### Task brief
Copy all of the following data word for word, keeping every line as it appears.

### Given data

--- start ---

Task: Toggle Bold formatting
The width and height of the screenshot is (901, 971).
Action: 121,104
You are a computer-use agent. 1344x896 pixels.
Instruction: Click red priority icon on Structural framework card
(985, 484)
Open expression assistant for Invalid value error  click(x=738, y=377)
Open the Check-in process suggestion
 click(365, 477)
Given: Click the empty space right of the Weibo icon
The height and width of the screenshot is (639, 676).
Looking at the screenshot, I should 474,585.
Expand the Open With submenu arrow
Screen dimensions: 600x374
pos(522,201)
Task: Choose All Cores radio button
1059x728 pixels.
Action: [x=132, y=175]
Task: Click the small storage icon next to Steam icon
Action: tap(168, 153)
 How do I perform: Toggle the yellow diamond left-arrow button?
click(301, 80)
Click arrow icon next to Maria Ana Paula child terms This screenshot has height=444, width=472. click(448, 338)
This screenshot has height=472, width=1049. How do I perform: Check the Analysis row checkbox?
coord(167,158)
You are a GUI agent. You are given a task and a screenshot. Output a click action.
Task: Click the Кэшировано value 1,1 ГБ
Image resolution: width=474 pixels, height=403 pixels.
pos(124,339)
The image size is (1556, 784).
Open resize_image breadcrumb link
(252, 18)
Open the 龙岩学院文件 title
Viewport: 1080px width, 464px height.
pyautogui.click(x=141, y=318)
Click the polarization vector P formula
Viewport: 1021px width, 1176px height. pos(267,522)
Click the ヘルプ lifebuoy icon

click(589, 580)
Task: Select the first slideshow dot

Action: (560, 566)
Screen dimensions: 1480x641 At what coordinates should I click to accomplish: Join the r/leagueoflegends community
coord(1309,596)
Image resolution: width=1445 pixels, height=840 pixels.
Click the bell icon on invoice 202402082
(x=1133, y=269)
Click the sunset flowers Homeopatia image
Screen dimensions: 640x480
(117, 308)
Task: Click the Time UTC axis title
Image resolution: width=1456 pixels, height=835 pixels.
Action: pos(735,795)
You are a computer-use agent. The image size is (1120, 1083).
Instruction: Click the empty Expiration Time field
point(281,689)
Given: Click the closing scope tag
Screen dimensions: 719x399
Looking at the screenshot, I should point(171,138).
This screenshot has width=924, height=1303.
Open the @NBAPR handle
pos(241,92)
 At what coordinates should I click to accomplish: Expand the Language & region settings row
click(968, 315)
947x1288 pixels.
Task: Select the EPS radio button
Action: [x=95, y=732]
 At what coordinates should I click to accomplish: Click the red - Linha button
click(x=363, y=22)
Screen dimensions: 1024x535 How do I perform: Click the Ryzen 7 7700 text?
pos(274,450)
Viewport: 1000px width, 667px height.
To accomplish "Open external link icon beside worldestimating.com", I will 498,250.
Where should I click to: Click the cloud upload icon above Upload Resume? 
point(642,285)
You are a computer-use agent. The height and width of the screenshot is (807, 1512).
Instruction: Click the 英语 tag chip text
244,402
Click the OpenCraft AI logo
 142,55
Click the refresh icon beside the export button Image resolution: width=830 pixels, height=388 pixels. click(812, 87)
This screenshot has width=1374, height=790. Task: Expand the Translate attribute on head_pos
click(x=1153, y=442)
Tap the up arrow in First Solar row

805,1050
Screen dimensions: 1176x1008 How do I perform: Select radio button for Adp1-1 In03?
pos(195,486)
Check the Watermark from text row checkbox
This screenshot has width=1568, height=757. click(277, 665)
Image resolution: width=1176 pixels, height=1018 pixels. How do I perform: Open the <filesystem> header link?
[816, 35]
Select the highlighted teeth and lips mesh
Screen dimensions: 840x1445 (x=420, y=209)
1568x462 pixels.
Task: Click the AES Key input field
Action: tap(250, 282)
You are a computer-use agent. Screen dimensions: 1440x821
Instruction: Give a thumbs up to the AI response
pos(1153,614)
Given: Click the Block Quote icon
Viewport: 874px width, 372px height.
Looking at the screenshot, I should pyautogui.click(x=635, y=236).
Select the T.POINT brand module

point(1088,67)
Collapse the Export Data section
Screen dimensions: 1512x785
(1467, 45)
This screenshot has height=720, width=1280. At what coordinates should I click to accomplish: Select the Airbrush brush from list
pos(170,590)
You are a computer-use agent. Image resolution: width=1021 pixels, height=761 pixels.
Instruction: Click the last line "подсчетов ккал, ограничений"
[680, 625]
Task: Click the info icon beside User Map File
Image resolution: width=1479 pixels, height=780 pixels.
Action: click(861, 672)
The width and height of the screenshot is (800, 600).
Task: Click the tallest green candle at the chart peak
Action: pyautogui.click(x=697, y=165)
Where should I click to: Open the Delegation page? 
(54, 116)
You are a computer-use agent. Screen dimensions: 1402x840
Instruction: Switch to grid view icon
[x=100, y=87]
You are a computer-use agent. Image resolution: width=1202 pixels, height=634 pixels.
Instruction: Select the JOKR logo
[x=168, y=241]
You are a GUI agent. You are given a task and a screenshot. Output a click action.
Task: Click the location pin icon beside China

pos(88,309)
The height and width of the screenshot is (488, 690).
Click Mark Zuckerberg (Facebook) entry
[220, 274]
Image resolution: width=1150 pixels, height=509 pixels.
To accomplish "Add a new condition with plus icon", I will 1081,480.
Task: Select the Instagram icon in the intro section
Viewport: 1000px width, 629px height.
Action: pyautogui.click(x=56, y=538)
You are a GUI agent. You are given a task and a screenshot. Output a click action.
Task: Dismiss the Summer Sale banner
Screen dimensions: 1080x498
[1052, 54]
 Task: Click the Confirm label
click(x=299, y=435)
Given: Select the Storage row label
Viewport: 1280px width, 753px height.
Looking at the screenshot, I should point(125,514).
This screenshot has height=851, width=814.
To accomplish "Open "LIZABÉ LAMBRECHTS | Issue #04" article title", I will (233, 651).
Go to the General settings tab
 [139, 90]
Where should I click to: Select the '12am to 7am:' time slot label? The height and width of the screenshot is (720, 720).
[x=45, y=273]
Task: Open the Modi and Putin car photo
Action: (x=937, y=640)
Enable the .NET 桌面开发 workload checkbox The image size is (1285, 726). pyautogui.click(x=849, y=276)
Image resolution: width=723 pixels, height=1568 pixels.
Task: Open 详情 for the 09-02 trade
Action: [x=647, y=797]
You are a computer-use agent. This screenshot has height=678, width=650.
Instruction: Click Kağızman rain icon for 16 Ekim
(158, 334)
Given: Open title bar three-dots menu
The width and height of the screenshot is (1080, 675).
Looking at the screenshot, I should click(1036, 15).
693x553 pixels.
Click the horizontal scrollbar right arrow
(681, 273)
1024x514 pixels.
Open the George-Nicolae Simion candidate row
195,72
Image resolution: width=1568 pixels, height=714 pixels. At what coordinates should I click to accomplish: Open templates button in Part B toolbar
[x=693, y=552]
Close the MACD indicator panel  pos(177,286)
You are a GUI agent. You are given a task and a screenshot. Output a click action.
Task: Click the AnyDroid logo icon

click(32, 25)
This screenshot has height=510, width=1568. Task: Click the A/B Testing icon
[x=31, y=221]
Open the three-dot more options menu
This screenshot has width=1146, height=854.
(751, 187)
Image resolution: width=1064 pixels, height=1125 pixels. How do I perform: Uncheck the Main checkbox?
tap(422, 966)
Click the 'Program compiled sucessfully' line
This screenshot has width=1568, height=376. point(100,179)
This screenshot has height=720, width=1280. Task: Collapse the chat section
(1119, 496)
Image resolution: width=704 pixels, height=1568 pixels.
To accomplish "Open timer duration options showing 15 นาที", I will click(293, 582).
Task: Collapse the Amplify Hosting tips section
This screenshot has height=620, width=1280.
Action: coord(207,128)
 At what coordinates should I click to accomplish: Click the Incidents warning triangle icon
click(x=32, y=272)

--- end ---

### Result
Task: Toggle Bold formatting
The width and height of the screenshot is (901, 971).
Action: 121,104
You are a computer-use agent. 1344x896 pixels.
Instruction: Click red priority icon on Structural framework card
(985, 484)
Open expression assistant for Invalid value error  click(x=738, y=377)
Open the Check-in process suggestion
 click(365, 477)
Given: Click the empty space right of the Weibo icon
The height and width of the screenshot is (639, 676).
Looking at the screenshot, I should 474,585.
Expand the Open With submenu arrow
Screen dimensions: 600x374
pos(522,201)
Task: Choose All Cores radio button
1059x728 pixels.
Action: [x=132, y=175]
Task: Click the small storage icon next to Steam icon
Action: tap(168, 153)
 How do I perform: Toggle the yellow diamond left-arrow button?
click(301, 80)
Click arrow icon next to Maria Ana Paula child terms This screenshot has height=444, width=472. click(448, 338)
This screenshot has height=472, width=1049. How do I perform: Check the Analysis row checkbox?
coord(167,158)
You are a GUI agent. You are given a task and a screenshot. Output a click action.
Task: Click the Кэшировано value 1,1 ГБ
Image resolution: width=474 pixels, height=403 pixels.
pos(124,339)
The image size is (1556, 784).
Open resize_image breadcrumb link
(252, 18)
Open the 龙岩学院文件 title
Viewport: 1080px width, 464px height.
pyautogui.click(x=141, y=318)
Click the polarization vector P formula
Viewport: 1021px width, 1176px height. pos(267,522)
Click the ヘルプ lifebuoy icon

click(589, 580)
Task: Select the first slideshow dot

Action: (560, 566)
Screen dimensions: 1480x641 At what coordinates should I click to accomplish: Join the r/leagueoflegends community
coord(1309,596)
Image resolution: width=1445 pixels, height=840 pixels.
Click the bell icon on invoice 202402082
(x=1133, y=269)
Click the sunset flowers Homeopatia image
Screen dimensions: 640x480
(117, 308)
Task: Click the Time UTC axis title
Image resolution: width=1456 pixels, height=835 pixels.
Action: pos(735,795)
You are a computer-use agent. The image size is (1120, 1083).
Instruction: Click the empty Expiration Time field
point(281,689)
Given: Click the closing scope tag
Screen dimensions: 719x399
Looking at the screenshot, I should point(171,138).
This screenshot has width=924, height=1303.
Open the @NBAPR handle
pos(241,92)
 At what coordinates should I click to accomplish: Expand the Language & region settings row
click(968, 315)
947x1288 pixels.
Task: Select the EPS radio button
Action: [x=95, y=732]
 At what coordinates should I click to accomplish: Click the red - Linha button
click(x=363, y=22)
Screen dimensions: 1024x535 How do I perform: Click the Ryzen 7 7700 text?
pos(274,450)
Viewport: 1000px width, 667px height.
To accomplish "Open external link icon beside worldestimating.com", I will 498,250.
Where should I click to: Click the cloud upload icon above Upload Resume? 
point(642,285)
You are a computer-use agent. The height and width of the screenshot is (807, 1512).
Instruction: Click the 英语 tag chip text
244,402
Click the OpenCraft AI logo
 142,55
Click the refresh icon beside the export button Image resolution: width=830 pixels, height=388 pixels. click(812, 87)
This screenshot has width=1374, height=790. Task: Expand the Translate attribute on head_pos
click(x=1153, y=442)
Tap the up arrow in First Solar row

805,1050
Screen dimensions: 1176x1008 How do I perform: Select radio button for Adp1-1 In03?
pos(195,486)
Check the Watermark from text row checkbox
This screenshot has width=1568, height=757. click(277, 665)
Image resolution: width=1176 pixels, height=1018 pixels. How do I perform: Open the <filesystem> header link?
[816, 35]
Select the highlighted teeth and lips mesh
Screen dimensions: 840x1445 (x=420, y=209)
1568x462 pixels.
Task: Click the AES Key input field
Action: tap(250, 282)
You are a computer-use agent. Screen dimensions: 1440x821
Instruction: Give a thumbs up to the AI response
pos(1153,614)
Given: Click the Block Quote icon
Viewport: 874px width, 372px height.
Looking at the screenshot, I should pyautogui.click(x=635, y=236).
Select the T.POINT brand module

point(1088,67)
Collapse the Export Data section
Screen dimensions: 1512x785
(1467, 45)
This screenshot has height=720, width=1280. At what coordinates should I click to accomplish: Select the Airbrush brush from list
pos(170,590)
You are a computer-use agent. Image resolution: width=1021 pixels, height=761 pixels.
Instruction: Click the last line "подсчетов ккал, ограничений"
[680, 625]
Task: Click the info icon beside User Map File
Image resolution: width=1479 pixels, height=780 pixels.
Action: click(861, 672)
The width and height of the screenshot is (800, 600).
Task: Click the tallest green candle at the chart peak
Action: pyautogui.click(x=697, y=165)
Where should I click to: Open the Delegation page? 
(54, 116)
You are a computer-use agent. Screen dimensions: 1402x840
Instruction: Switch to grid view icon
[x=100, y=87]
You are a computer-use agent. Image resolution: width=1202 pixels, height=634 pixels.
Instruction: Select the JOKR logo
[x=168, y=241]
You are a GUI agent. You are given a task and a screenshot. Output a click action.
Task: Click the location pin icon beside China

pos(88,309)
The height and width of the screenshot is (488, 690).
Click Mark Zuckerberg (Facebook) entry
[220, 274]
Image resolution: width=1150 pixels, height=509 pixels.
To accomplish "Add a new condition with plus icon", I will 1081,480.
Task: Select the Instagram icon in the intro section
Viewport: 1000px width, 629px height.
Action: pyautogui.click(x=56, y=538)
You are a GUI agent. You are given a task and a screenshot. Output a click action.
Task: Dismiss the Summer Sale banner
Screen dimensions: 1080x498
[1052, 54]
 Task: Click the Confirm label
click(x=299, y=435)
Given: Select the Storage row label
Viewport: 1280px width, 753px height.
Looking at the screenshot, I should point(125,514).
This screenshot has height=851, width=814.
To accomplish "Open "LIZABÉ LAMBRECHTS | Issue #04" article title", I will (233, 651).
Go to the General settings tab
 [139, 90]
Where should I click to: Select the '12am to 7am:' time slot label? The height and width of the screenshot is (720, 720).
[x=45, y=273]
Task: Open the Modi and Putin car photo
Action: (x=937, y=640)
Enable the .NET 桌面开发 workload checkbox The image size is (1285, 726). pyautogui.click(x=849, y=276)
Image resolution: width=723 pixels, height=1568 pixels.
Task: Open 详情 for the 09-02 trade
Action: [x=647, y=797]
You are a computer-use agent. This screenshot has height=678, width=650.
Instruction: Click Kağızman rain icon for 16 Ekim
(158, 334)
Given: Open title bar three-dots menu
The width and height of the screenshot is (1080, 675).
Looking at the screenshot, I should click(1036, 15).
693x553 pixels.
Click the horizontal scrollbar right arrow
(681, 273)
1024x514 pixels.
Open the George-Nicolae Simion candidate row
195,72
Image resolution: width=1568 pixels, height=714 pixels. At what coordinates should I click to accomplish: Open templates button in Part B toolbar
[x=693, y=552]
Close the MACD indicator panel  pos(177,286)
You are a GUI agent. You are given a task and a screenshot. Output a click action.
Task: Click the AnyDroid logo icon

click(32, 25)
This screenshot has height=510, width=1568. Task: Click the A/B Testing icon
[x=31, y=221]
Open the three-dot more options menu
This screenshot has width=1146, height=854.
(751, 187)
Image resolution: width=1064 pixels, height=1125 pixels. How do I perform: Uncheck the Main checkbox?
tap(422, 966)
Click the 'Program compiled sucessfully' line
This screenshot has width=1568, height=376. point(100,179)
This screenshot has height=720, width=1280. Task: Collapse the chat section
(1119, 496)
Image resolution: width=704 pixels, height=1568 pixels.
To accomplish "Open timer duration options showing 15 นาที", I will click(293, 582).
Task: Collapse the Amplify Hosting tips section
This screenshot has height=620, width=1280.
Action: coord(207,128)
 At what coordinates should I click to accomplish: Click the Incidents warning triangle icon
click(x=32, y=272)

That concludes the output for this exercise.